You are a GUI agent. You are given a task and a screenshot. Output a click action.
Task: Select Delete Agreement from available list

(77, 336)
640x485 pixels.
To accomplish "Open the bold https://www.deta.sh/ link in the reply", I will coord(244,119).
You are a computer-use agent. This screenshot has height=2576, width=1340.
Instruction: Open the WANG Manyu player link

---

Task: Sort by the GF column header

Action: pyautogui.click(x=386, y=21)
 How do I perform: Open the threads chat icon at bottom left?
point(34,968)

> [TASK]
The required output is the stretch of entries above from the line containing "Task: Select Delete" through the line containing "Instruction: Open the WANG Manyu player link", reproduced exactly.

> [RESULT OF THE TASK]
Task: Select Delete Agreement from available list

(77, 336)
640x485 pixels.
To accomplish "Open the bold https://www.deta.sh/ link in the reply", I will coord(244,119).
You are a computer-use agent. This screenshot has height=2576, width=1340.
Instruction: Open the WANG Manyu player link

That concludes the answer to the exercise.